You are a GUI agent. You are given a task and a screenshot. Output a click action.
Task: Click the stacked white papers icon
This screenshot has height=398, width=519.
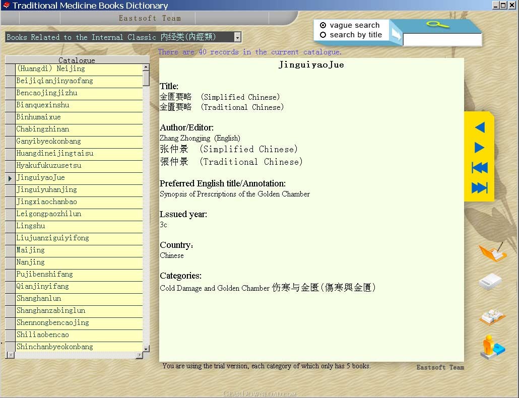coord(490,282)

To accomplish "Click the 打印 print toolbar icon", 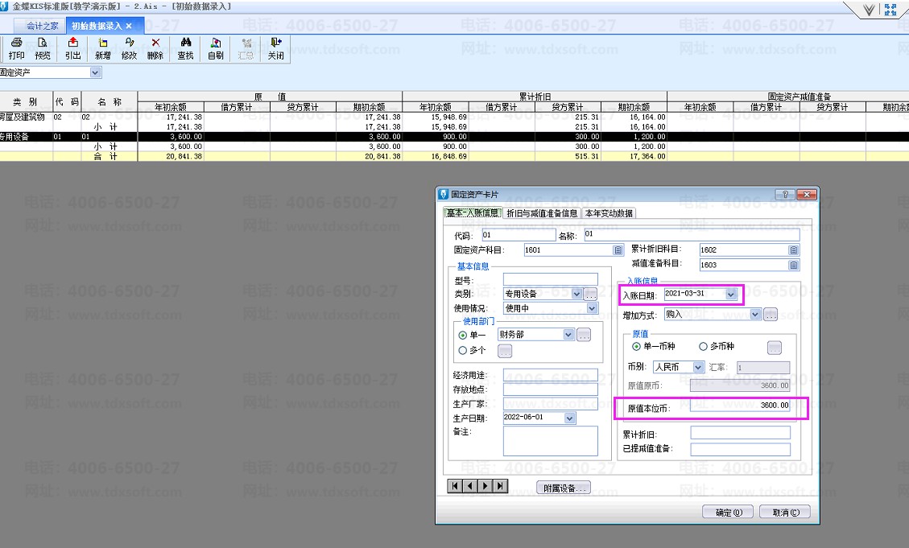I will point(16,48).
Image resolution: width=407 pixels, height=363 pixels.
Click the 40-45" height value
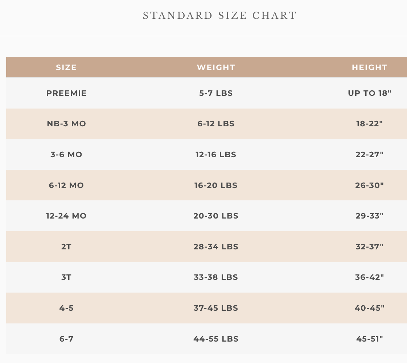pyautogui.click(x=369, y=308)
________________
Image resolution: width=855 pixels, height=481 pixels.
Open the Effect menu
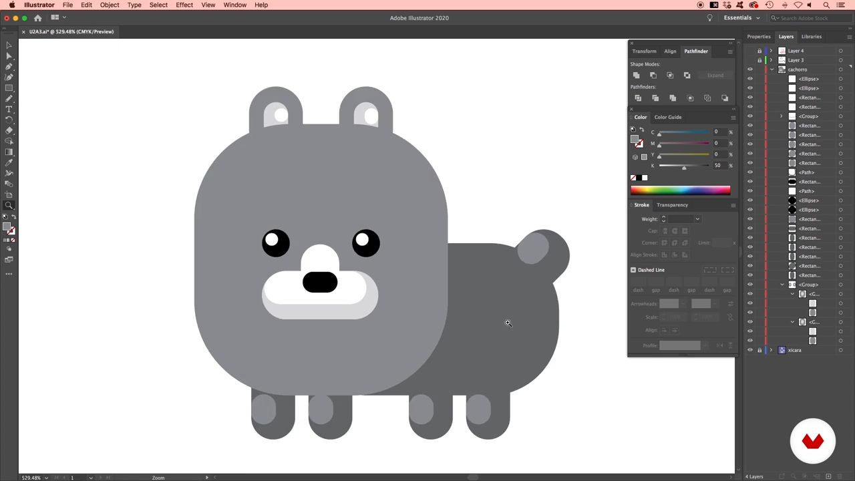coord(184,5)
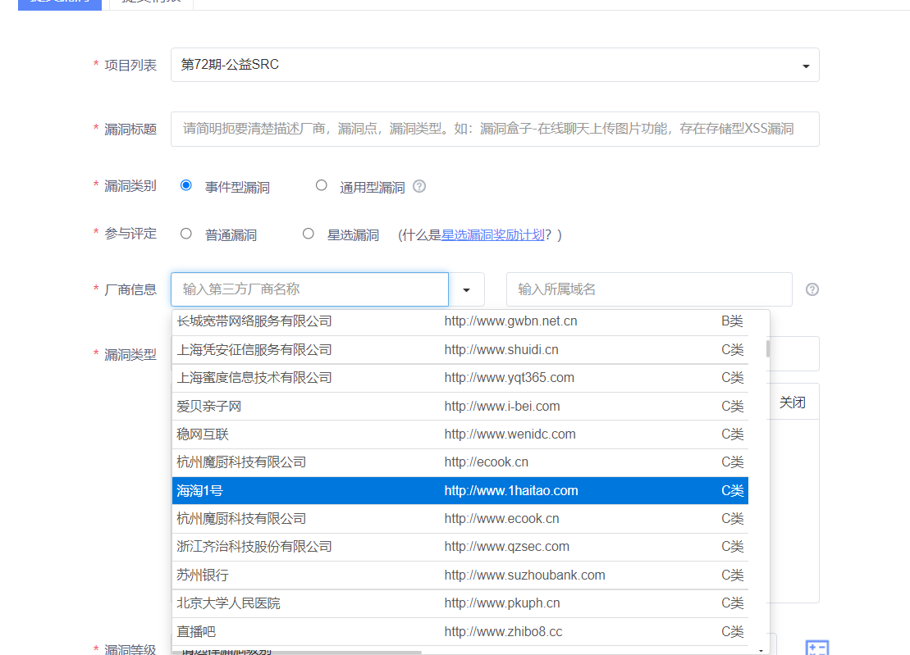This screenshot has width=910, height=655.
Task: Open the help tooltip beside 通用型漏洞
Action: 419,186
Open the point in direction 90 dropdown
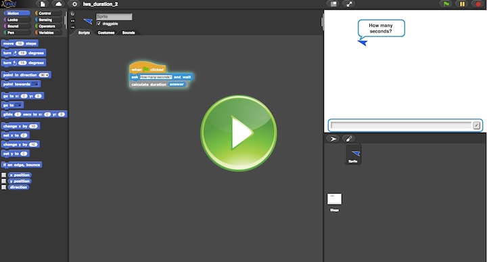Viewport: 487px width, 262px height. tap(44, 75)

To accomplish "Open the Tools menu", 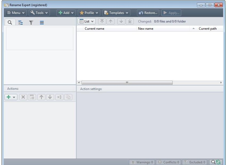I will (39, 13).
________________
◆ Short problem
Duplicate the records from the line containing "Image resolution: width=407" through the line containing "pyautogui.click(x=369, y=308)", with both of those lines included, and leave the pictures out of your answer.

◆ Reply
Image resolution: width=407 pixels, height=363 pixels.
Click the 40-45" height value
pyautogui.click(x=369, y=308)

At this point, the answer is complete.